- Would you trust a food safety inspector who graded food based on how much the supplier paid the inspector, not on the safety or quality of the food?
- Would you trust a doctor who was allowed to recommend drugs that didn’t work or that even caused harm simply because the pharmaceutical companies paid the doctor to prescribe them?
- Would you trust a lawyer to represent you in a dispute if he or she was getting paid by the other side?
Of course you wouldn’t. No one would.
However, there are millions of professional financial advisers working today who are allowed to do essentially the same thing: They can recommend retirement investments that pay them handsome fees and commissions but drain their clients’ retirement savings with high costs, poor returns, and even substantial risks of loss. That’s because those advisers have no “fiduciary duty” obligating them to act in the best interest of their clients. Under this far-too-common scenario, millions of hardworking Americans can and do lose tens or even hundreds of thousands of dollars in retirement income.
At the heart of the problem is an outdated federal rule that permits salespeople who market themselves as trusted financial advisers to profit at their clients’ expense. Forty years ago, during the presidency of Gerald Ford, the U.S. Department of Labor adopted the original fiduciary duty rule to help protect workers and retirees from conflicted financial advice. However, the rule was framed narrowly with some very large loopholes. For example, it did not apply to one-time or occasional advice to a client, regardless of how much retirement money was at stake. And it didn’t apply to distributions from a retirement plan, such as a rollover from a 401(k) to an IRA—just the time when a worker or retiree needs the best possible advice to help select new investment options.
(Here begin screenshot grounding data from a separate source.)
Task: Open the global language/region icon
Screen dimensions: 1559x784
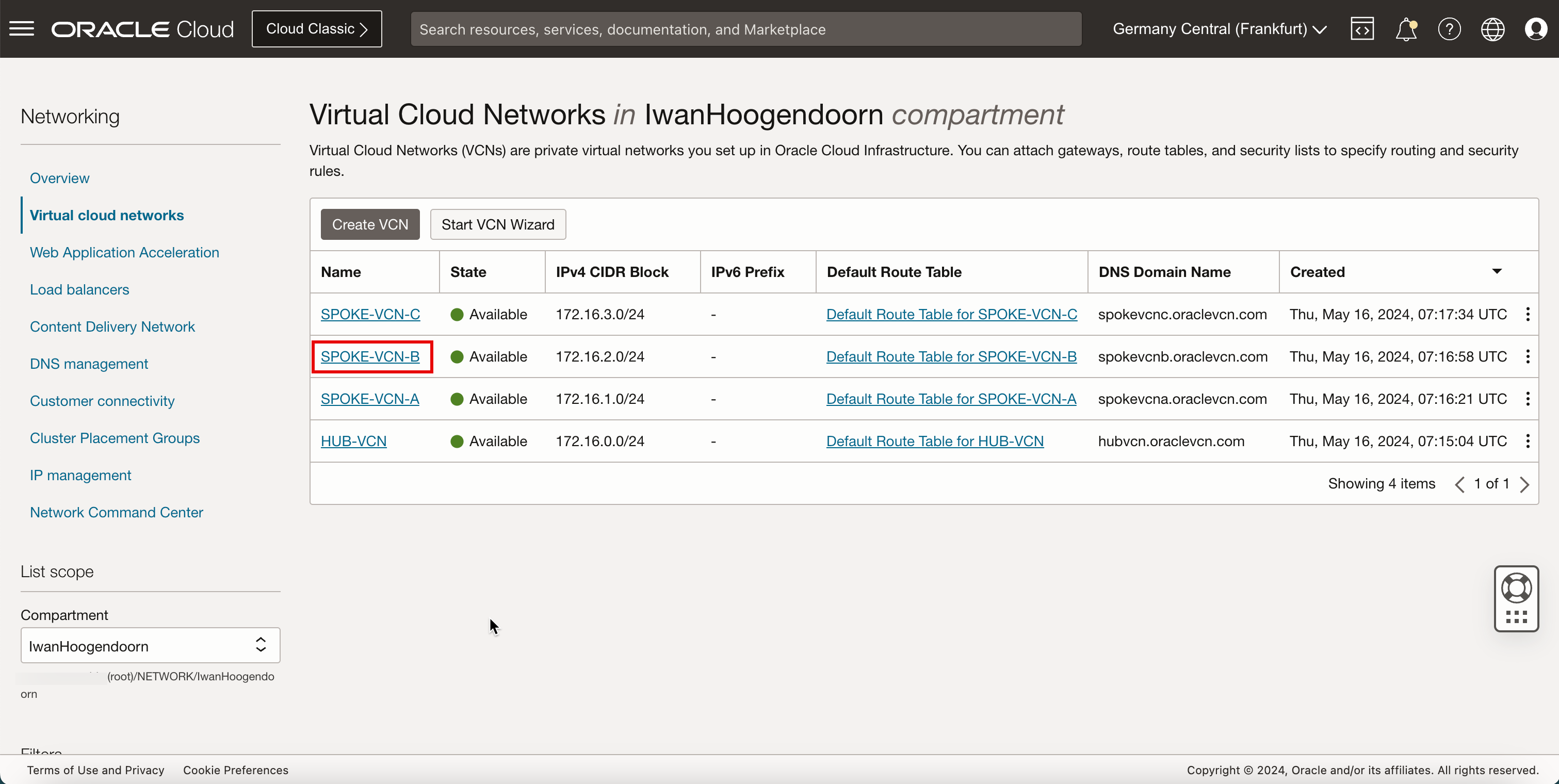Action: coord(1492,28)
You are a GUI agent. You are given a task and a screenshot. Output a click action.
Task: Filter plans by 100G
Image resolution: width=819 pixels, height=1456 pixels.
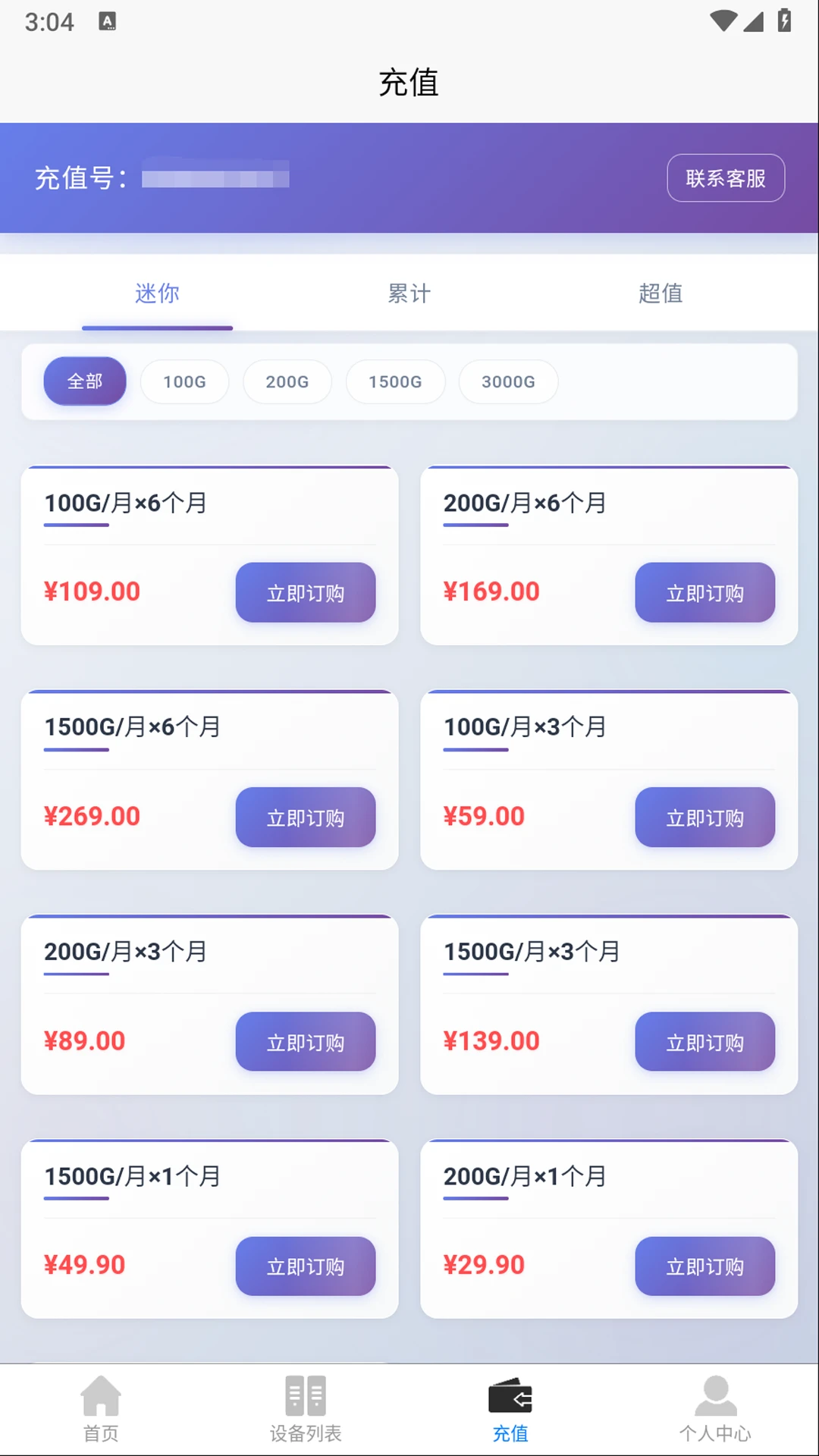(184, 381)
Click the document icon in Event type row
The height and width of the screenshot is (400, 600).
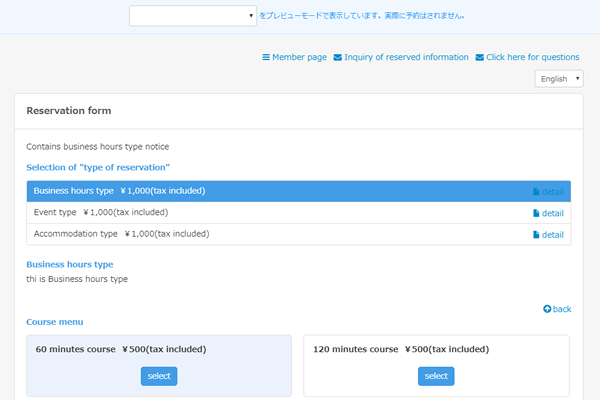(x=536, y=213)
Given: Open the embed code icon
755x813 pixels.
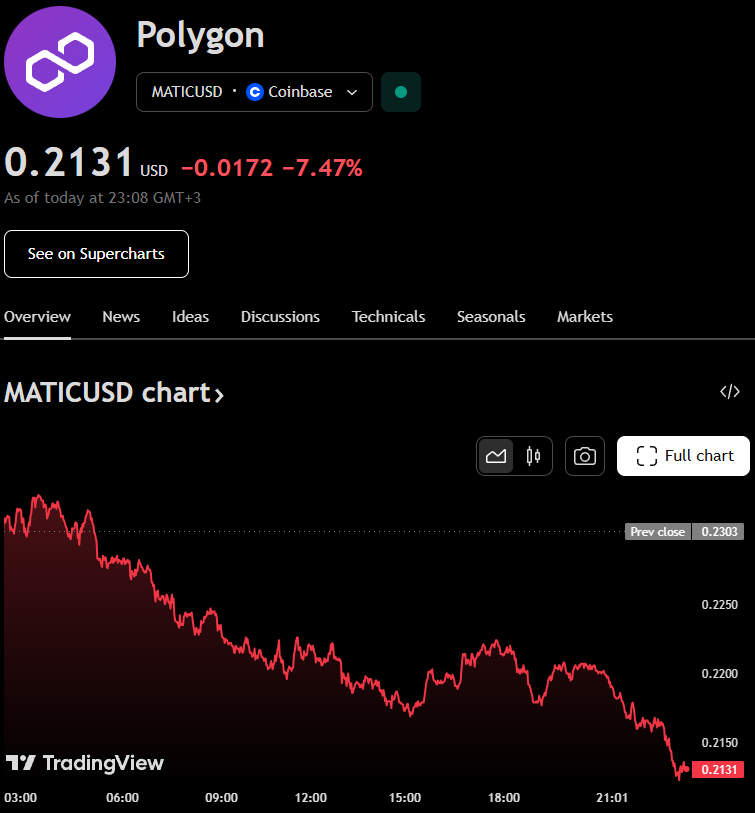Looking at the screenshot, I should coord(730,391).
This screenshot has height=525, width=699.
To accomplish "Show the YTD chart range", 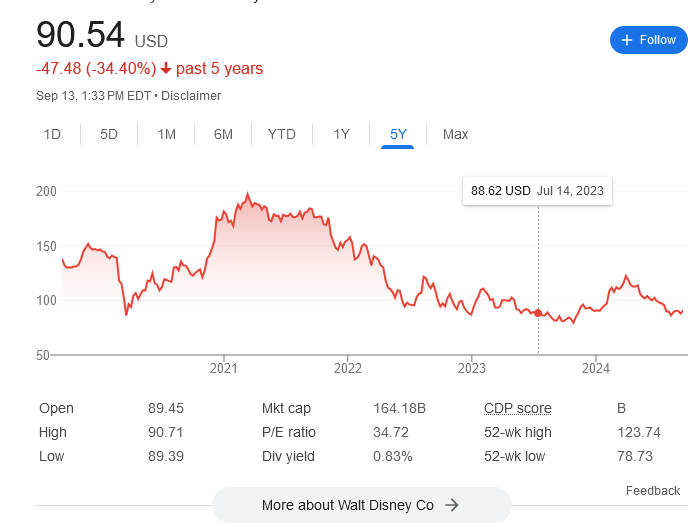I will click(282, 134).
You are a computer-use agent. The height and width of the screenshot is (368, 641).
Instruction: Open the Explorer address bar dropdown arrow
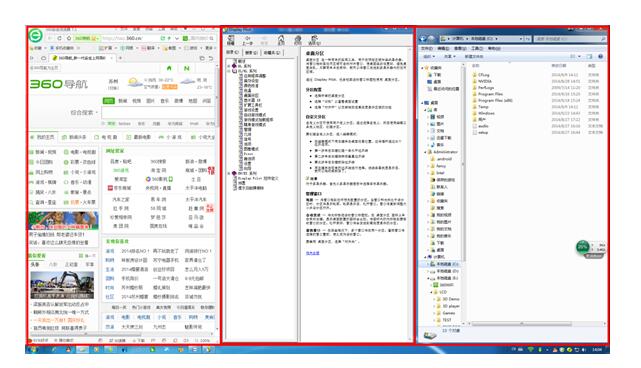tap(521, 38)
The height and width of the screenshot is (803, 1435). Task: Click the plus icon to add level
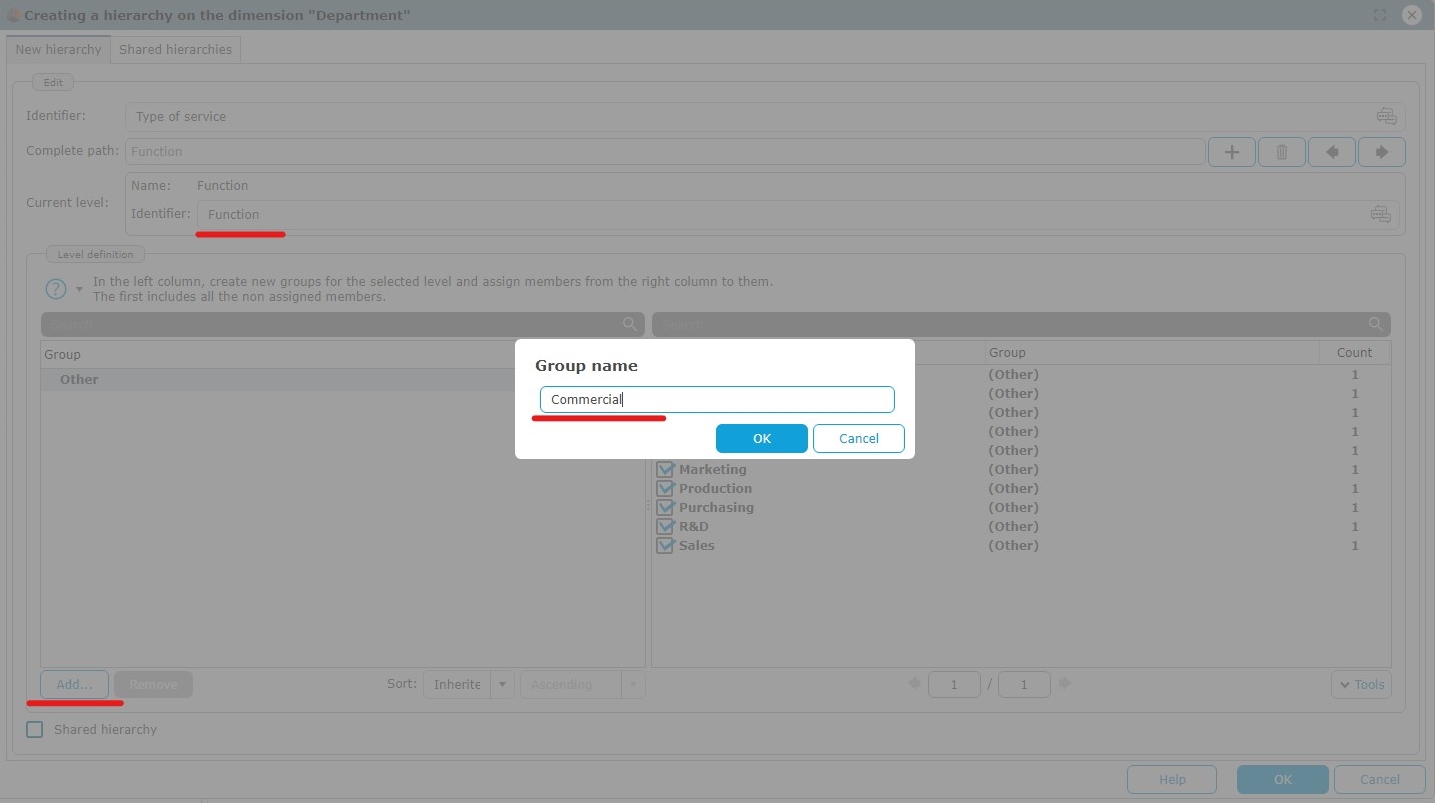click(x=1232, y=152)
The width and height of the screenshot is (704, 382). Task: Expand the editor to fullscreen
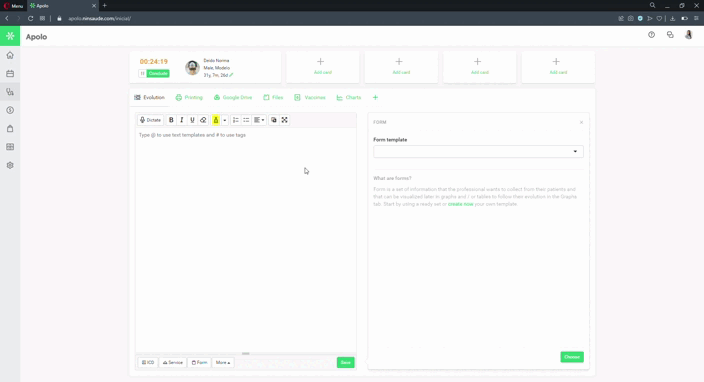[x=285, y=120]
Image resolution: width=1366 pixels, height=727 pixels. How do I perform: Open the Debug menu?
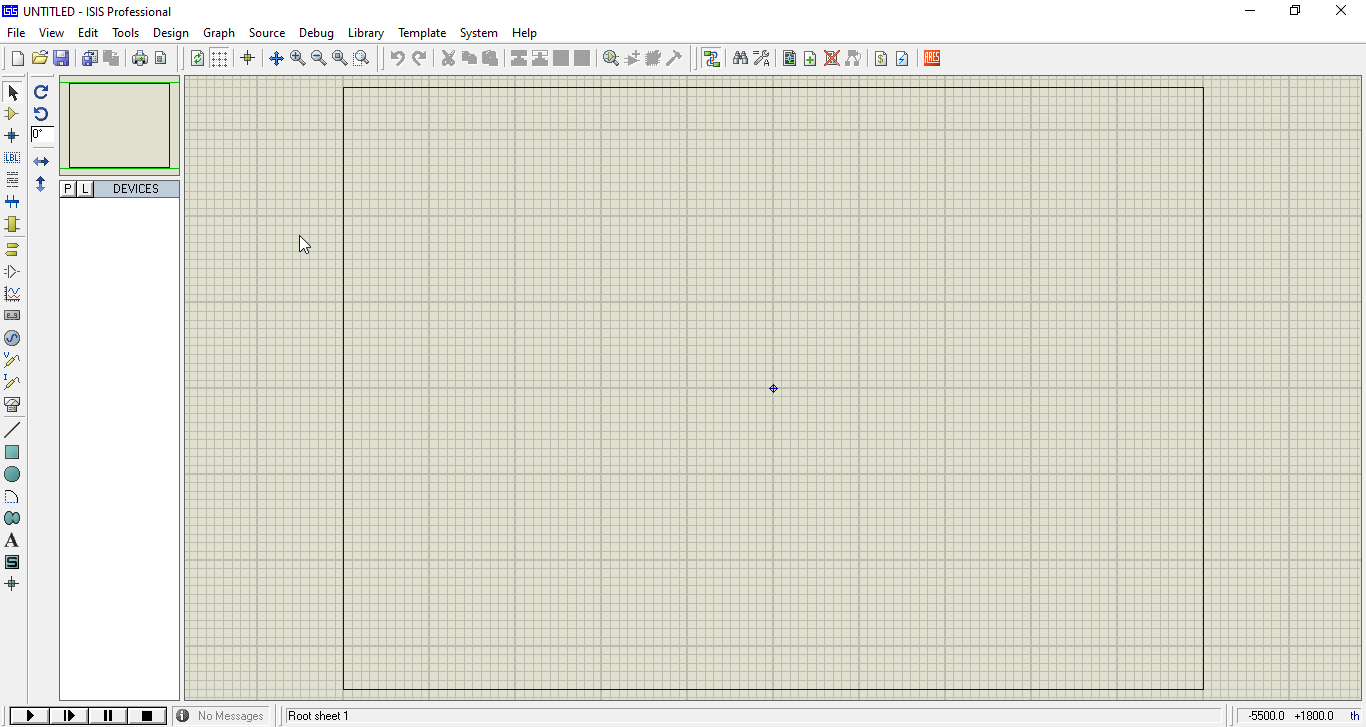click(316, 33)
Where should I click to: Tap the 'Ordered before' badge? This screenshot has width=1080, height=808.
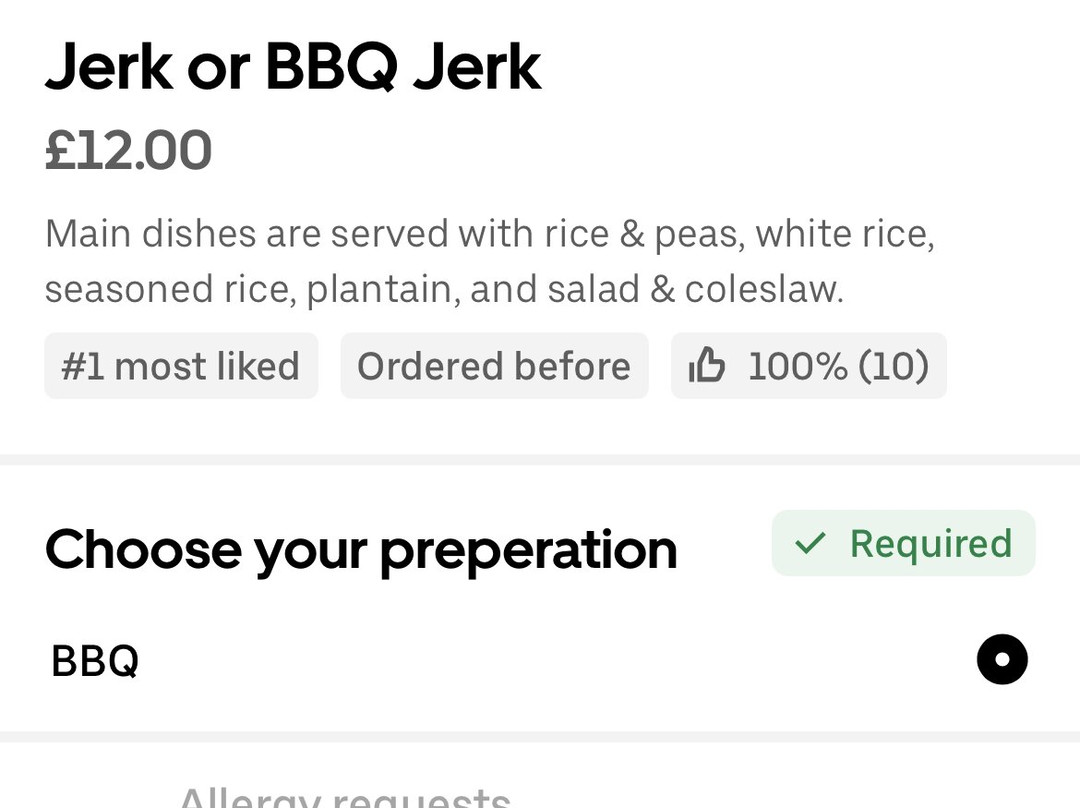coord(494,367)
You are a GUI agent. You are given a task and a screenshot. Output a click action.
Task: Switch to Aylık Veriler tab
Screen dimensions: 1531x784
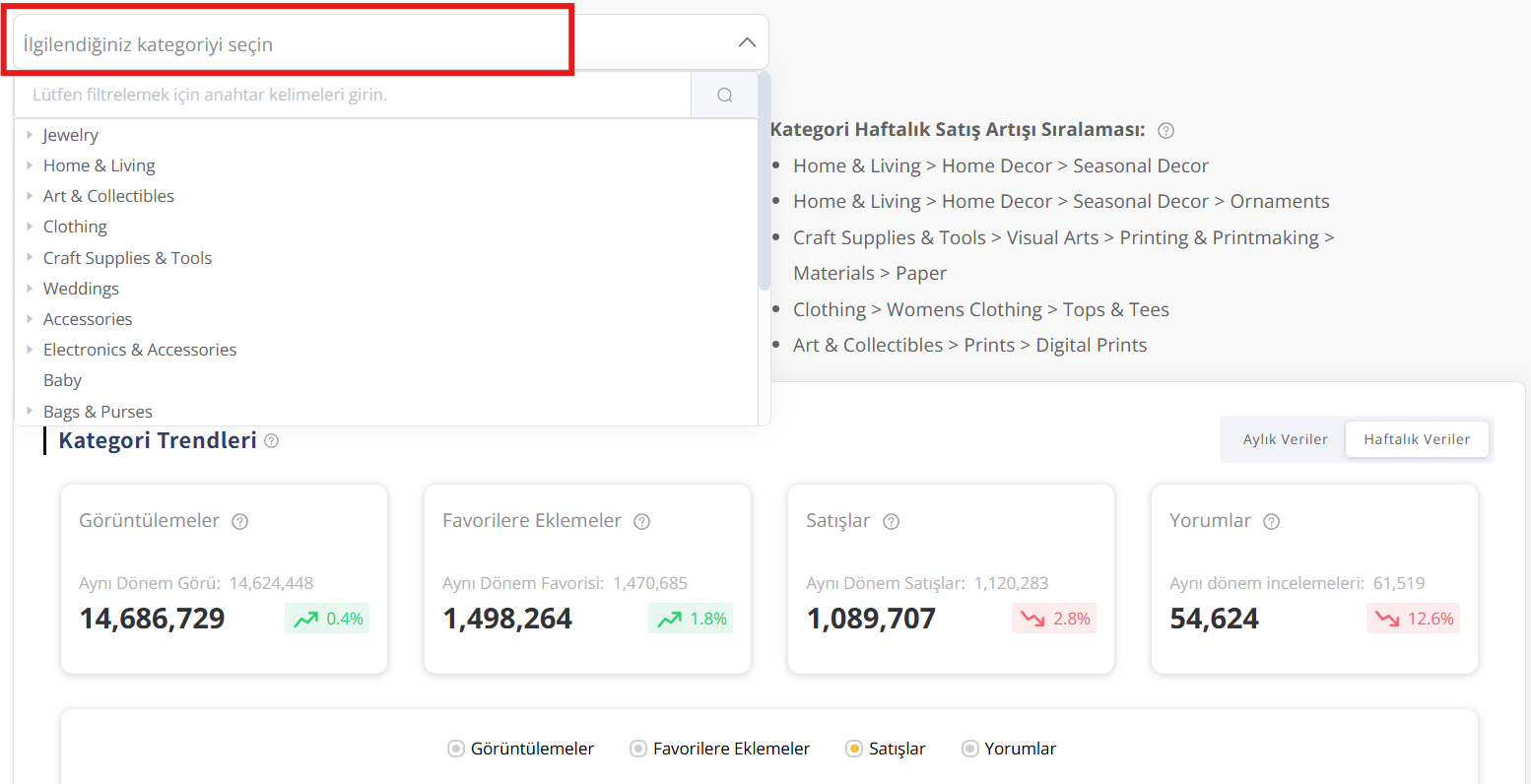[x=1284, y=439]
These and other problems with the original rule are still on the books today, and they are causing vastly more harm to workers and retirees because of dramatic changes in the retirement landscape. In fact, the retirement world today looks nothing like the one in 1975, when the rule went into effect. There were no 401(k)’s at all, and IRA’s had just come along (and the internet was still just a concept). Most retired Americans relied on an employer-run pension plan or social security to carry them through their golden years. That, of course, is not the case anymore. Today, most retirees are responsible for managing their own retirement savings through self-directed accounts like 401(k)’s and IRA’s. And they face a huge variety of investment options, many of which are almost impossible to understand. To afford a decent standard of living in retirement, they must have unbiased investment advice they can trust.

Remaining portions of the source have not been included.